▶ **RECORDS PROVIDED**
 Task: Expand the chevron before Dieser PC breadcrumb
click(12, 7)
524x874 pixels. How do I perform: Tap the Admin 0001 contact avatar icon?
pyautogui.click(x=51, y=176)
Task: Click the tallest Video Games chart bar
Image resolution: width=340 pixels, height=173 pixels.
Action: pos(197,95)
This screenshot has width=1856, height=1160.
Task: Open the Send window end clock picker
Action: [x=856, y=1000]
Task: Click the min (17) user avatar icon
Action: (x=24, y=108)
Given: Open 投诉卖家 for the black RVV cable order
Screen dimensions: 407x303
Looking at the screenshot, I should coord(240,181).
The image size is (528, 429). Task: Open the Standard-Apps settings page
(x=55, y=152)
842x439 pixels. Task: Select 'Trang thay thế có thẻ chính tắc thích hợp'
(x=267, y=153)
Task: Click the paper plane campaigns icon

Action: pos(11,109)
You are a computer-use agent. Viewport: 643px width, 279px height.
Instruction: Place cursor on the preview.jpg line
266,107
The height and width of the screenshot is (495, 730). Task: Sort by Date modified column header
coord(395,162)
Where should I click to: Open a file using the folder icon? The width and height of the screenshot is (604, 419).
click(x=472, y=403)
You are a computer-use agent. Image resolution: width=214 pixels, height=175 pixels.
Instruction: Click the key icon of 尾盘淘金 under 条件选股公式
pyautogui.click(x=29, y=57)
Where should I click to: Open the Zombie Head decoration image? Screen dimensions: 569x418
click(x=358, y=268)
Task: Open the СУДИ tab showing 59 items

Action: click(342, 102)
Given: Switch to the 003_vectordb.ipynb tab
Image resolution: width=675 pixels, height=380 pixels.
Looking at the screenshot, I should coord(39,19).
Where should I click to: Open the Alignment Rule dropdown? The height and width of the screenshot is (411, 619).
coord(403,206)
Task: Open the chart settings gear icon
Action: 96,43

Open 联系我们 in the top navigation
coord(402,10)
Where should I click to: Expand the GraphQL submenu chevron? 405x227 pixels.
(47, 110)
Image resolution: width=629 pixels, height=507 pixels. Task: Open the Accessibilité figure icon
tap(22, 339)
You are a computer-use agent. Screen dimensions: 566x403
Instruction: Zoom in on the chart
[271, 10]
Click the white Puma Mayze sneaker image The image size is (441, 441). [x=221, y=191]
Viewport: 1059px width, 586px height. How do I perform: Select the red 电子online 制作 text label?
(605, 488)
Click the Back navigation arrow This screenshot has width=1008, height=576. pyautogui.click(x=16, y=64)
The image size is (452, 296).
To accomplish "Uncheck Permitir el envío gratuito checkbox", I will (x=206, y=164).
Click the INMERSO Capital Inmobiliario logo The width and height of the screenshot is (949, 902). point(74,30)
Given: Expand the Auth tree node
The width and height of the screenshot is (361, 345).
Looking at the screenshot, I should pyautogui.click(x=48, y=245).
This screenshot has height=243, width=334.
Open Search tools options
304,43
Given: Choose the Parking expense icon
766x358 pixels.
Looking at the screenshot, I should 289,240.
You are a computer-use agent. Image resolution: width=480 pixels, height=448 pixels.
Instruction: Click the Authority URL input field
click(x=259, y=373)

▶ **WHAT YOU WILL DO**
All of the material above should be transcribed exactly, with no line omitted.

▶ **ANSWER FOR THE TASK**
 Task: Expand the chevron before Dieser PC breadcrumb
click(12, 7)
524x874 pixels. How do I perform: Tap the Admin 0001 contact avatar icon?
pyautogui.click(x=51, y=176)
Task: Click the tallest Video Games chart bar
Image resolution: width=340 pixels, height=173 pixels.
Action: pos(197,95)
This screenshot has width=1856, height=1160.
Task: Open the Send window end clock picker
Action: [x=856, y=1000]
Task: Click the min (17) user avatar icon
Action: (x=24, y=108)
Given: Open 投诉卖家 for the black RVV cable order
Screen dimensions: 407x303
Looking at the screenshot, I should coord(240,181).
The image size is (528, 429). Task: Open the Standard-Apps settings page
(x=55, y=152)
842x439 pixels. Task: Select 'Trang thay thế có thẻ chính tắc thích hợp'
(x=267, y=153)
Task: Click the paper plane campaigns icon

Action: pos(11,109)
You are a computer-use agent. Viewport: 643px width, 279px height.
Instruction: Place cursor on the preview.jpg line
266,107
The height and width of the screenshot is (495, 730). Task: Sort by Date modified column header
coord(395,162)
Where should I click to: Open a file using the folder icon? The width and height of the screenshot is (604, 419).
click(x=472, y=403)
You are a computer-use agent. Image resolution: width=214 pixels, height=175 pixels.
Instruction: Click the key icon of 尾盘淘金 under 条件选股公式
pyautogui.click(x=29, y=57)
Where should I click to: Open the Zombie Head decoration image? Screen dimensions: 569x418
click(x=358, y=268)
Task: Open the СУДИ tab showing 59 items

Action: click(342, 102)
Given: Switch to the 003_vectordb.ipynb tab
Image resolution: width=675 pixels, height=380 pixels.
Looking at the screenshot, I should coord(39,19).
Where should I click to: Open the Alignment Rule dropdown? The height and width of the screenshot is (411, 619).
coord(403,206)
Task: Open the chart settings gear icon
Action: 96,43

Open 联系我们 in the top navigation
coord(402,10)
Where should I click to: Expand the GraphQL submenu chevron? 405x227 pixels.
(47, 110)
Image resolution: width=629 pixels, height=507 pixels. Task: Open the Accessibilité figure icon
tap(22, 339)
You are a computer-use agent. Screen dimensions: 566x403
Instruction: Zoom in on the chart
[271, 10]
Click the white Puma Mayze sneaker image The image size is (441, 441). [x=221, y=191]
Viewport: 1059px width, 586px height. How do I perform: Select the red 电子online 制作 text label?
(605, 488)
Click the Back navigation arrow This screenshot has width=1008, height=576. pyautogui.click(x=16, y=64)
The image size is (452, 296).
To accomplish "Uncheck Permitir el envío gratuito checkbox", I will (x=206, y=164).
Click the INMERSO Capital Inmobiliario logo The width and height of the screenshot is (949, 902). point(74,30)
Given: Expand the Auth tree node
The width and height of the screenshot is (361, 345).
Looking at the screenshot, I should pyautogui.click(x=48, y=245).
This screenshot has height=243, width=334.
Open Search tools options
304,43
Given: Choose the Parking expense icon
766x358 pixels.
Looking at the screenshot, I should 289,240.
You are a computer-use agent. Image resolution: width=480 pixels, height=448 pixels.
Instruction: Click the Authority URL input field
click(x=259, y=373)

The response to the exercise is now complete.